* Your task *
Set down the whole listing below exactly. The pictures stay out.

* Excerpted data *

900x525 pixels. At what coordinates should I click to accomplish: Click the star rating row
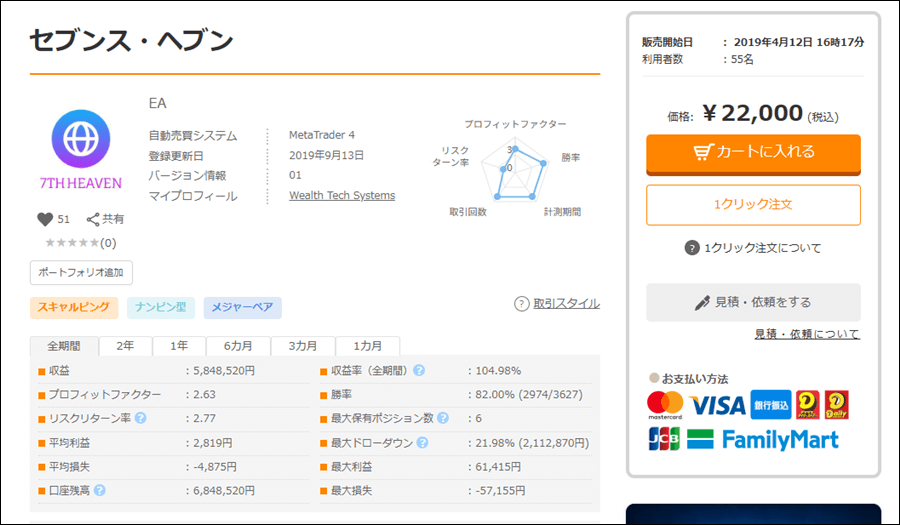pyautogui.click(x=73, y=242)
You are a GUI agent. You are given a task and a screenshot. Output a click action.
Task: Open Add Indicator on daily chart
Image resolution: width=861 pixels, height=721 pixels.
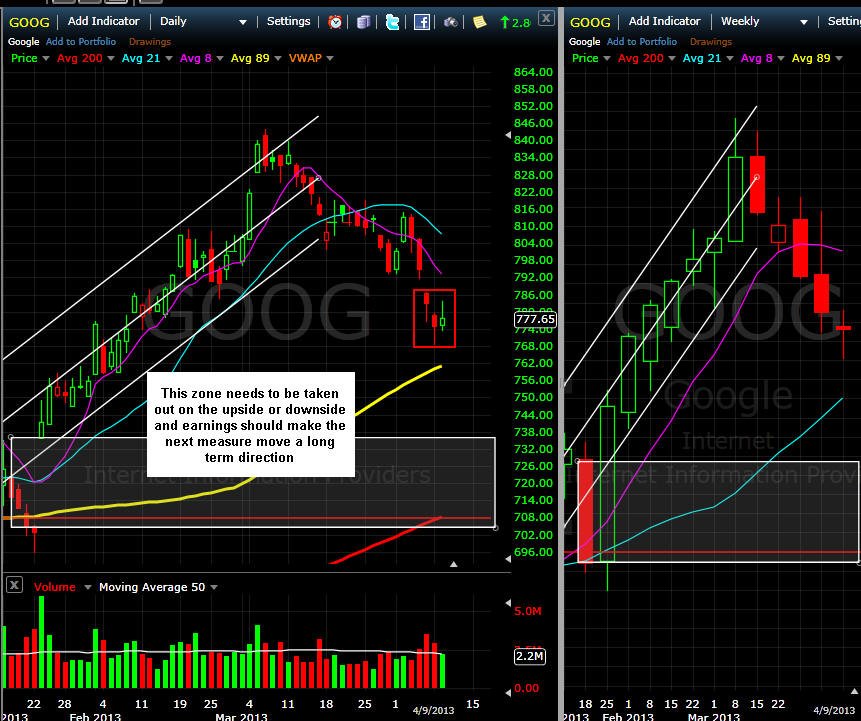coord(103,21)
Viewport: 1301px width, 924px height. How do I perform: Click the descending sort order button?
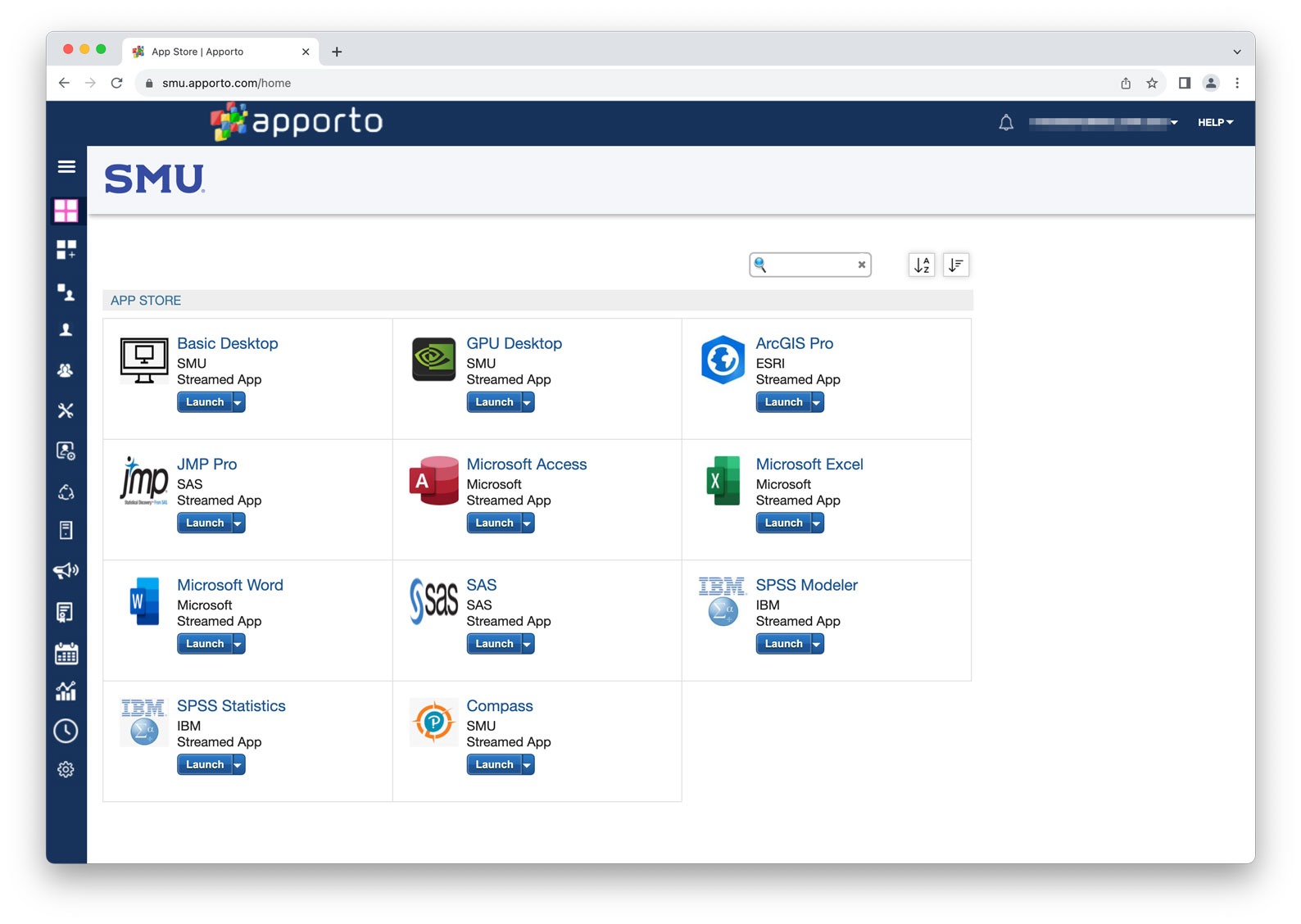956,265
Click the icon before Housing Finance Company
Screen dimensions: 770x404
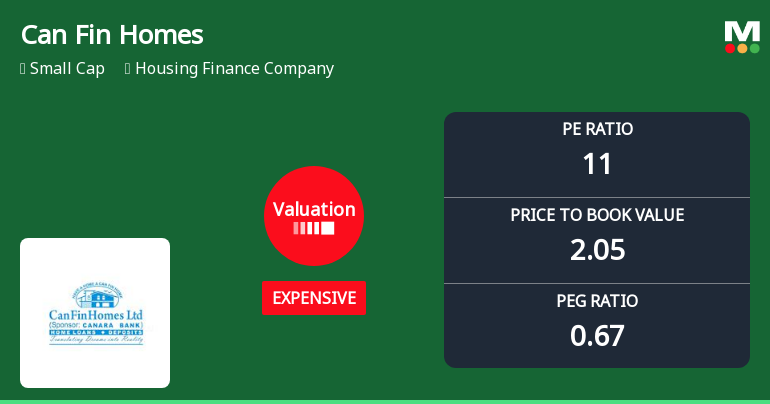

* Answer below *
900x525 pixels. At what coordinates should I click to accomplish: Click the star rating row
pyautogui.click(x=73, y=242)
You are a GUI agent. You are given a task and a screenshot. Output a click action.
Task: Open Add Indicator on daily chart
Image resolution: width=861 pixels, height=721 pixels.
coord(103,21)
Viewport: 1301px width, 924px height. How do I perform: Click the descending sort order button?
956,265
Click the icon before Housing Finance Company
Screen dimensions: 770x404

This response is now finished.